--- Start STORED RECORDS ---
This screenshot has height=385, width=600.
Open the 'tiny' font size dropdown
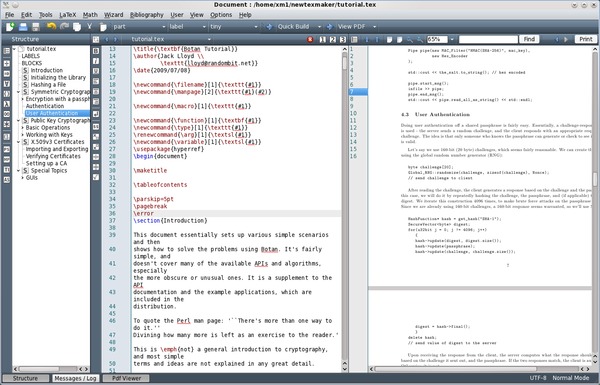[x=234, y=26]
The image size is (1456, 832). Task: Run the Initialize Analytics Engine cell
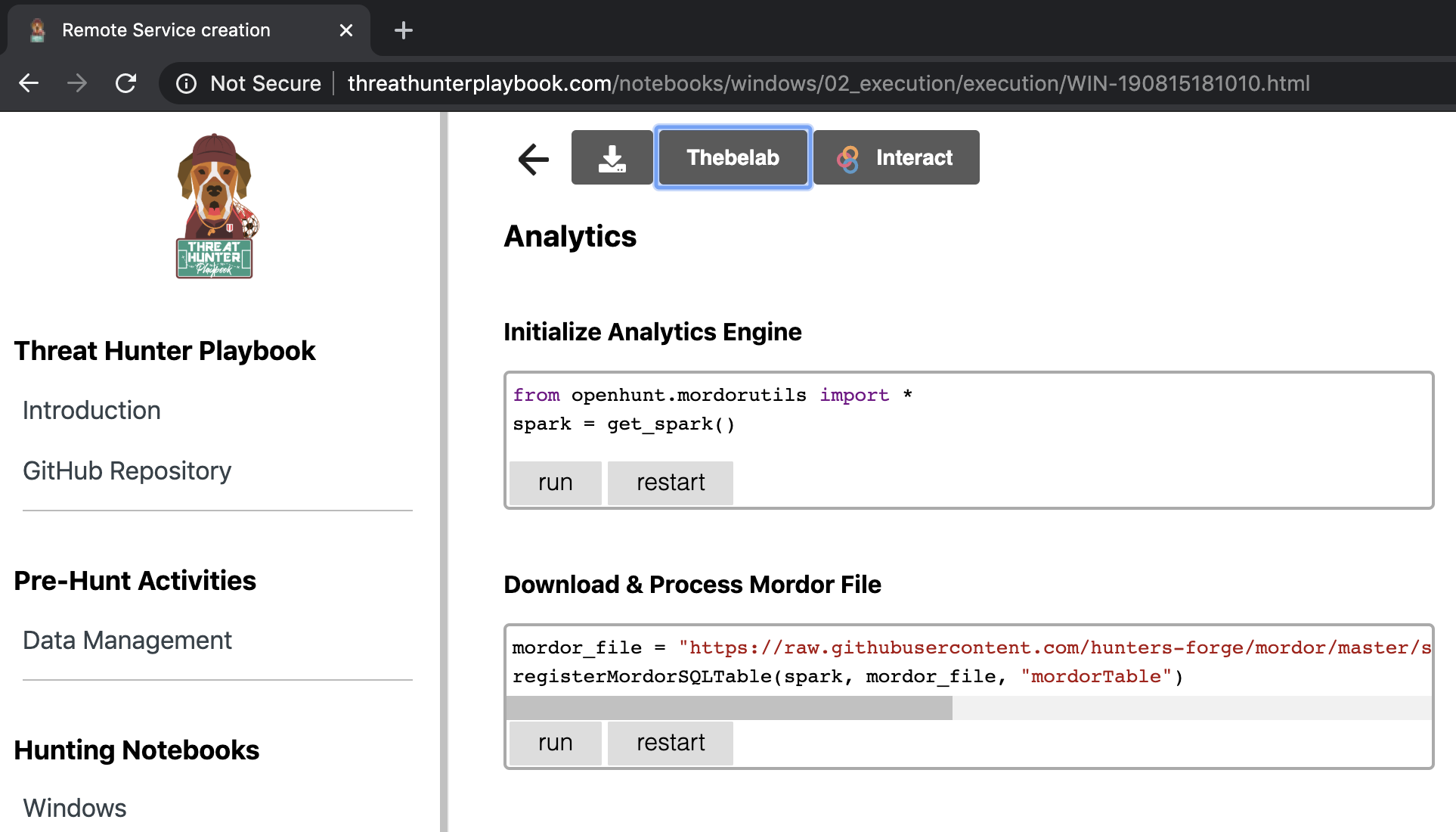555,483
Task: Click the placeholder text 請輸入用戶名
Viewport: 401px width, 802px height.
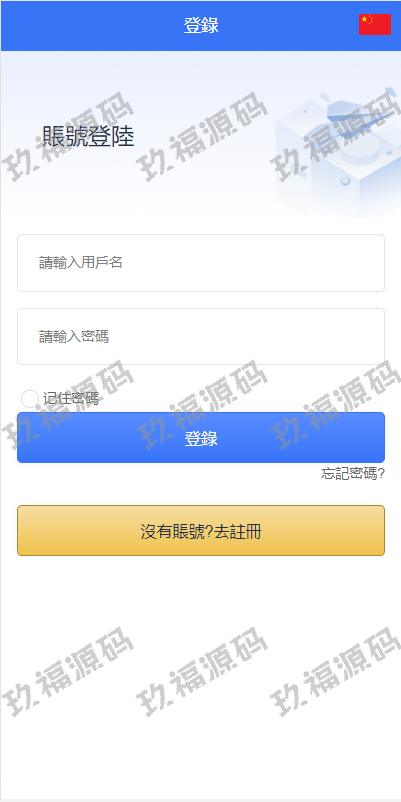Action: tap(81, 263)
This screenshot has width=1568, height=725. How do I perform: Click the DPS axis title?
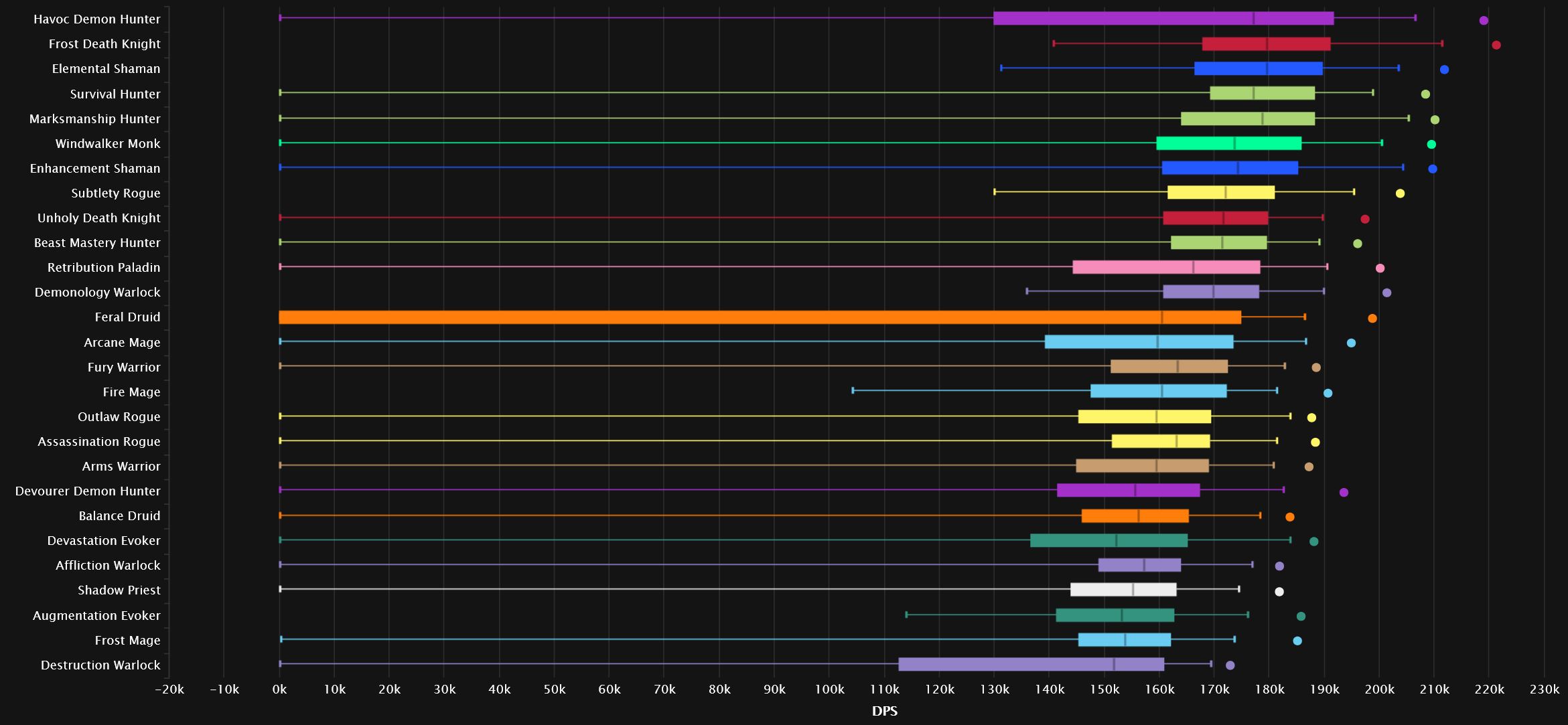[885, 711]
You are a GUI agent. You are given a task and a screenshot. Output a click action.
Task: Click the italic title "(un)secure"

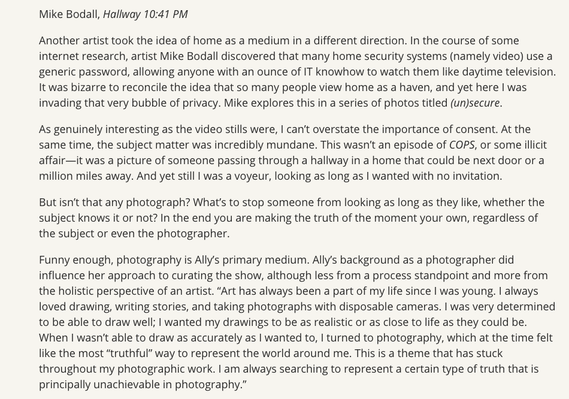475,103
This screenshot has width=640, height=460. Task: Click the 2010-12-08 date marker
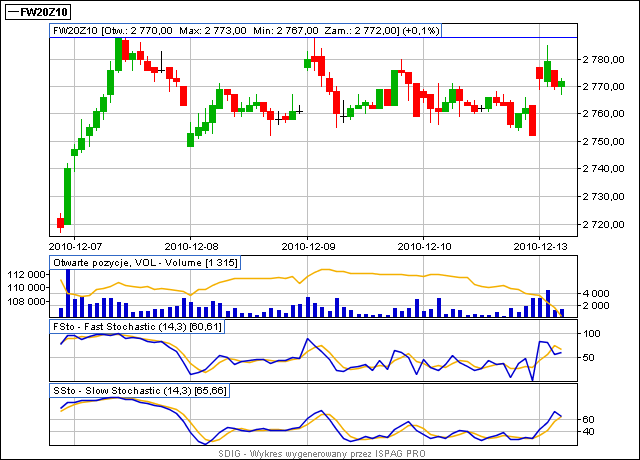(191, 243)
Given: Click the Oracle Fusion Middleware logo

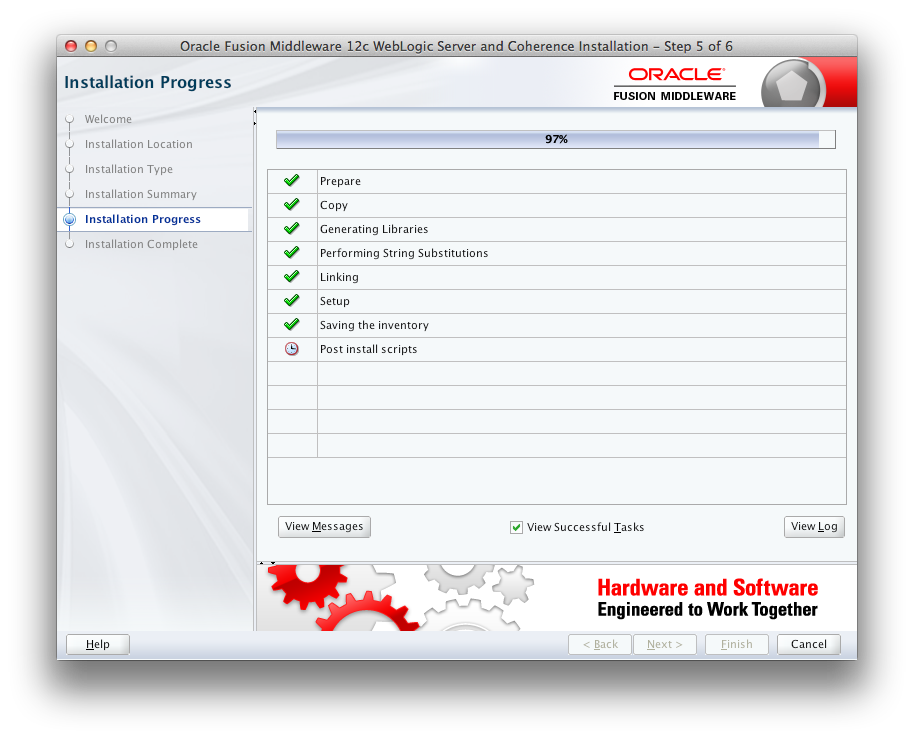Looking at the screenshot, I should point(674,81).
--- End STORED RECORDS ---
STATED PROBLEM: Swap "Click the" for "Select the" throughout the items above and reproduce their lines with no other change, leaving out the pictures.

SOLUTION:
This screenshot has height=385, width=600.
Open the 'tiny' font size dropdown
[x=234, y=26]
The image size is (1456, 832). Task: Run the Initialize Analytics Engine cell
555,483
Task: Select the placeholder text 請輸入用戶名
Viewport: 401px width, 802px height.
Action: tap(81, 263)
This screenshot has width=1568, height=725. How do I perform: Select the DPS axis title?
[885, 711]
You are a GUI agent. You are given a task and a screenshot. Output a click action.
Task: Select the italic title "(un)secure"

475,103
This screenshot has width=640, height=460. Task: Select the 2010-12-08 date marker
(191, 243)
Given: Select the Oracle Fusion Middleware logo

Looking at the screenshot, I should point(674,81).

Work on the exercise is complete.